* _What is being asked_:
Update the records from the line with "Click the Reset Frp button" up to and including the line with "will (202, 55)." by replacing "Switch to" with "Select" and leaving everything else unchanged. Return only those lines.

# START OF Record excerpts

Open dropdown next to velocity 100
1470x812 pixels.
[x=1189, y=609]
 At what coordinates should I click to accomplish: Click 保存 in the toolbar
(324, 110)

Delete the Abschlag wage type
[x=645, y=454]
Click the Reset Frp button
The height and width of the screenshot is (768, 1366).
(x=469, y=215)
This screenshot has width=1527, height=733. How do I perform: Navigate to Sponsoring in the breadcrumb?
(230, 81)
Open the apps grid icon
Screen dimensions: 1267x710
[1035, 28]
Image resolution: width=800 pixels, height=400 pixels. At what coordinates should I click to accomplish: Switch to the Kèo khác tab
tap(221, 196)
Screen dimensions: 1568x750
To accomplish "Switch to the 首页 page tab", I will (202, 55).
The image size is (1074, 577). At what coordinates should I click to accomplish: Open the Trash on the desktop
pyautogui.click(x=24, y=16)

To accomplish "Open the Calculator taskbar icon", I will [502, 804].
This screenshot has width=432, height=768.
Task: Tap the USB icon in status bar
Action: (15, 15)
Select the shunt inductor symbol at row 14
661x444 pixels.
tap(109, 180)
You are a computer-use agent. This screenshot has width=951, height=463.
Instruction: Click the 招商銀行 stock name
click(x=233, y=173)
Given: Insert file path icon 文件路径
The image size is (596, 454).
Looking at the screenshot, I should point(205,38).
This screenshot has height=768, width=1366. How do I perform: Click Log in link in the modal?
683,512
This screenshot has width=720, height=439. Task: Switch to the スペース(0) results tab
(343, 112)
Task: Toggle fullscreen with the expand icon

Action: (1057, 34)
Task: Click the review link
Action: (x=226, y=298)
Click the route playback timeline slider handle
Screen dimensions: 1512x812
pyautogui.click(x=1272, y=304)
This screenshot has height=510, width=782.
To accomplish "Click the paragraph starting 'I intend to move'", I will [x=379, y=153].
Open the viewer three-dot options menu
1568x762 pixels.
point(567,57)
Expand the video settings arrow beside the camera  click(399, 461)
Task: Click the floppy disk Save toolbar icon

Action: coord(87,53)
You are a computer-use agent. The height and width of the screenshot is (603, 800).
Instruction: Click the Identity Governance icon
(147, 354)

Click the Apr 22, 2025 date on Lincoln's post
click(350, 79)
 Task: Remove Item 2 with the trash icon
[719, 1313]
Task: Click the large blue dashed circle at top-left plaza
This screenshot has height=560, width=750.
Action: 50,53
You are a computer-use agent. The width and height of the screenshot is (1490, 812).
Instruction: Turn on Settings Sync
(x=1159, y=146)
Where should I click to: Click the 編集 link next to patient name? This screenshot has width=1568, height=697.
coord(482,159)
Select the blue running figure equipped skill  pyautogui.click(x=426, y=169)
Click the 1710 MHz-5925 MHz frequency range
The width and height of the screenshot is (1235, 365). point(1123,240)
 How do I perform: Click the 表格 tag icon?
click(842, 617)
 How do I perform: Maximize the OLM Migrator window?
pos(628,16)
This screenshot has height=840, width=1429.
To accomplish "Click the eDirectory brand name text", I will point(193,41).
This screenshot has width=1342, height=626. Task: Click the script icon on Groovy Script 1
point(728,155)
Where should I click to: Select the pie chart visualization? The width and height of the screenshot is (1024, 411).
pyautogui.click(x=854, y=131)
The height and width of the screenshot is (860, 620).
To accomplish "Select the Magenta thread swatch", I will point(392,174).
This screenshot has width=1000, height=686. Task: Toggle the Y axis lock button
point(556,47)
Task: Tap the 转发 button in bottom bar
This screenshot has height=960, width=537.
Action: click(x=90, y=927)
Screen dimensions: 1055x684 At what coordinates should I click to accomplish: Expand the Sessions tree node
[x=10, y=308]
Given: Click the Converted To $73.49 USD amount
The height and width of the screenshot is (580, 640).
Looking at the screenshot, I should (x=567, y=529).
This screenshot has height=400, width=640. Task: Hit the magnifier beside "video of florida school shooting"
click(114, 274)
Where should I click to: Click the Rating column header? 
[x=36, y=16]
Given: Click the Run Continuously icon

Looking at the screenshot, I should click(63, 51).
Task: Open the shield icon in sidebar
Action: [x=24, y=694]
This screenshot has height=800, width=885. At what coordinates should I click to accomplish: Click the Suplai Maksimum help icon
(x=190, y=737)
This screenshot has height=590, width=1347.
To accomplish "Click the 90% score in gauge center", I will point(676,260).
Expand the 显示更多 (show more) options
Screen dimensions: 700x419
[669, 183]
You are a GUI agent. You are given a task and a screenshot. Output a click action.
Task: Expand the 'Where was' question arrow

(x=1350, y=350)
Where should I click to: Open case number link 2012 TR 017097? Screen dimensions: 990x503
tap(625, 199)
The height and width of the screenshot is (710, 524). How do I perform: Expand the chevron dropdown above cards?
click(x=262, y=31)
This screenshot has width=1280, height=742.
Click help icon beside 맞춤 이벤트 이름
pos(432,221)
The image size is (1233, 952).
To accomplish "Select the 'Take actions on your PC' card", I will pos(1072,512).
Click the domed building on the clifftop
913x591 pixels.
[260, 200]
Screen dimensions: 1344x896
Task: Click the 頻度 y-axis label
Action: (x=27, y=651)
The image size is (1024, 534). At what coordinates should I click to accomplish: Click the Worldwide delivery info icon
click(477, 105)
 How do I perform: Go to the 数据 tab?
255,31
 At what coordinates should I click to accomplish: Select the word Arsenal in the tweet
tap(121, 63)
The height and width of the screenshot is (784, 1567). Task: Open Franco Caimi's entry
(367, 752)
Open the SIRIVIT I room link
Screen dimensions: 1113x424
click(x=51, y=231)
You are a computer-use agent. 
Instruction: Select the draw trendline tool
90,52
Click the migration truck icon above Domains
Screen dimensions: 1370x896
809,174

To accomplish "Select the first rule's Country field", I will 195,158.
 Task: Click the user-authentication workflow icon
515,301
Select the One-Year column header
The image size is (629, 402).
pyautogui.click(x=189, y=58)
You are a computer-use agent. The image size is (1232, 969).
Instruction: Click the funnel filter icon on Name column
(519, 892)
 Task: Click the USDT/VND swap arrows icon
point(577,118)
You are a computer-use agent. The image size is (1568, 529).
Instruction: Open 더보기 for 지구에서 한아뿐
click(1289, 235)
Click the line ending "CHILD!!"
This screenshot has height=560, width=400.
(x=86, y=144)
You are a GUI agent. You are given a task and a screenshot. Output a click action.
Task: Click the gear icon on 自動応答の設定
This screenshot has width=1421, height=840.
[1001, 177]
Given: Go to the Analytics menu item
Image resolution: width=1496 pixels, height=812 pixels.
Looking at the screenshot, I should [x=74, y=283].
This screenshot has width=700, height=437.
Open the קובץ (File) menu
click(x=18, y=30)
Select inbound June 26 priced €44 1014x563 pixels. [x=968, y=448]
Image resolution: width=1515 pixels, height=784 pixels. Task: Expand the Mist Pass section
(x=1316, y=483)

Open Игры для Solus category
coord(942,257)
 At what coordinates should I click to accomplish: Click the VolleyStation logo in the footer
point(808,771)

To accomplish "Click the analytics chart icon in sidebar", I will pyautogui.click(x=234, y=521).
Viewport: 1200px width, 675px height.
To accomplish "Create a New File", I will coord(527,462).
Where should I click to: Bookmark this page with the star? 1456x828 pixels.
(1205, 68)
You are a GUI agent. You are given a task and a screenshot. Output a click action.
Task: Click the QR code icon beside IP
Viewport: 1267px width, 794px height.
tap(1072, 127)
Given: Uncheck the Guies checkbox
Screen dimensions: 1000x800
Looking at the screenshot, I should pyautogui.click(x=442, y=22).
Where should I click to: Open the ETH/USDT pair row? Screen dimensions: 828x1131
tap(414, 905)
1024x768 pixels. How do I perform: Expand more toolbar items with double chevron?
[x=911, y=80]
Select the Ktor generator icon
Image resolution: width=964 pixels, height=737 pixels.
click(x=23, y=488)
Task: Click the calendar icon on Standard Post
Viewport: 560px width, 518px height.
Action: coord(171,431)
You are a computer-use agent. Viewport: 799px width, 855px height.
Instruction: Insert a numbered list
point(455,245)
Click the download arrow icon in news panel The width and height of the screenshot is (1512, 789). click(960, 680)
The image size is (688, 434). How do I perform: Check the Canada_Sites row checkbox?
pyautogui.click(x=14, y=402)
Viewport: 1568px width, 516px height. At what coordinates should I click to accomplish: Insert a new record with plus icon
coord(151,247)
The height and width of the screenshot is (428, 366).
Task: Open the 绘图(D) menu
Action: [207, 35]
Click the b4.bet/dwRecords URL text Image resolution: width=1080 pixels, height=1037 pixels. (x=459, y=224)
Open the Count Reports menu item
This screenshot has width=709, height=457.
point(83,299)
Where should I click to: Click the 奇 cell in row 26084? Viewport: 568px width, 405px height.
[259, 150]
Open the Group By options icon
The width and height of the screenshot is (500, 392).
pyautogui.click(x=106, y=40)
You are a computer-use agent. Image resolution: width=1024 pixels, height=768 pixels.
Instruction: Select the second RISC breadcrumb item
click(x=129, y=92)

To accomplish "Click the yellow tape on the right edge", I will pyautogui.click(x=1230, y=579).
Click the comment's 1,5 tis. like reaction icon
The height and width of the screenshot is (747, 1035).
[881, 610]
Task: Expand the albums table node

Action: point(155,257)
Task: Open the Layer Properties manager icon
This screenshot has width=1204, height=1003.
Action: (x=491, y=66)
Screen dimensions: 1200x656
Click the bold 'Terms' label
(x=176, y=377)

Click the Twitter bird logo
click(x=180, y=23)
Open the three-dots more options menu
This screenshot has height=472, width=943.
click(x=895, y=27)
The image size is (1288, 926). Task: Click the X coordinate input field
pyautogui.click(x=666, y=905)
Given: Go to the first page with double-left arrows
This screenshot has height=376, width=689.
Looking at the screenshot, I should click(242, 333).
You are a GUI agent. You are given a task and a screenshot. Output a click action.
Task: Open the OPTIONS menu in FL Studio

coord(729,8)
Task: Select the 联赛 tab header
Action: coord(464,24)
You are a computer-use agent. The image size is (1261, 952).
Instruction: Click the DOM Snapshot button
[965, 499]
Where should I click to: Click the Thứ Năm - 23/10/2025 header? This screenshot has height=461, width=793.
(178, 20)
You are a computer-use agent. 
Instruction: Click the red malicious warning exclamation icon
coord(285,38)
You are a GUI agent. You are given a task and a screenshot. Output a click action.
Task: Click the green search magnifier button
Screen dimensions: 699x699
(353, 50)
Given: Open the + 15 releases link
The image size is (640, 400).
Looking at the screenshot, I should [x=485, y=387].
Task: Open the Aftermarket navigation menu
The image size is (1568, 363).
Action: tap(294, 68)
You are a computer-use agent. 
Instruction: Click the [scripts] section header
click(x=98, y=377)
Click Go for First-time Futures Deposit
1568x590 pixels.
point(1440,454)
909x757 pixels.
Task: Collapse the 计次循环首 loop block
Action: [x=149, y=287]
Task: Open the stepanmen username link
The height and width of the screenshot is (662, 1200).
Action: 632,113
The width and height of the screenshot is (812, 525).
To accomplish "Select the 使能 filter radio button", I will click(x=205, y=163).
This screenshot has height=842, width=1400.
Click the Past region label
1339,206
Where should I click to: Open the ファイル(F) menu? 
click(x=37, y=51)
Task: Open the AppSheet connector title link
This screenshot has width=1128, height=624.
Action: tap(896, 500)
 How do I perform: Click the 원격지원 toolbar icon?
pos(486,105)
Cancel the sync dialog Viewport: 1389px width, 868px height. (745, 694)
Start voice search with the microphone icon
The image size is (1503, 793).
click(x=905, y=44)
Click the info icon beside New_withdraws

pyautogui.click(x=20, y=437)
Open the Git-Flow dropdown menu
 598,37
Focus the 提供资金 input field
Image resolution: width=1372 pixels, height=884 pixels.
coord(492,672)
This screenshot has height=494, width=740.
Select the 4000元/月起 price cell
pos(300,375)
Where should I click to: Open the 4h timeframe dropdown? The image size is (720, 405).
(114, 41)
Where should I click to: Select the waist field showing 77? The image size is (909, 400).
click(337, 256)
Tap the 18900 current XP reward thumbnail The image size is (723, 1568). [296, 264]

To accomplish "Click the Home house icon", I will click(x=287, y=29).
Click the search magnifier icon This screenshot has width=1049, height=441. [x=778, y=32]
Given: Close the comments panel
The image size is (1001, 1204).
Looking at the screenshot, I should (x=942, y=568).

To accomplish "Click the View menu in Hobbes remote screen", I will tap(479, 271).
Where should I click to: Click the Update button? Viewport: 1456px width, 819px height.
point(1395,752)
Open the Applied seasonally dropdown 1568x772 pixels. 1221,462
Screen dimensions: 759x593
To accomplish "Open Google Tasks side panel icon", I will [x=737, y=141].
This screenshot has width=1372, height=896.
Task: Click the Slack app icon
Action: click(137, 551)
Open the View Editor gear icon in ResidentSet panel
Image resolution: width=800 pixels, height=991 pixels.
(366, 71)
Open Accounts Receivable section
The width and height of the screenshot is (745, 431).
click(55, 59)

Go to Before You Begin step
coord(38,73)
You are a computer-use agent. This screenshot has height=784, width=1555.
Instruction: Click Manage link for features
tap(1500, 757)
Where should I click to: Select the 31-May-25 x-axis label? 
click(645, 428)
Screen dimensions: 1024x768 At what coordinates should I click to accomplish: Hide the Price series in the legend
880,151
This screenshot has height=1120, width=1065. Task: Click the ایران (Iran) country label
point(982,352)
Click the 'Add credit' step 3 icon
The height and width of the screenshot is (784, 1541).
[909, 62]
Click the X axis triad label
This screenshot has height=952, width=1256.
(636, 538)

# END OF Record excerpts

* _Answer to this problem_:
Click the Reset Frp button
The height and width of the screenshot is (768, 1366).
(x=469, y=215)
This screenshot has width=1527, height=733. How do I perform: Navigate to Sponsoring in the breadcrumb?
(230, 81)
Open the apps grid icon
Screen dimensions: 1267x710
[1035, 28]
Image resolution: width=800 pixels, height=400 pixels. At what coordinates should I click to accomplish: Select the Kèo khác tab
tap(221, 196)
Screen dimensions: 1568x750
To accomplish "Select the 首页 page tab", I will (202, 55).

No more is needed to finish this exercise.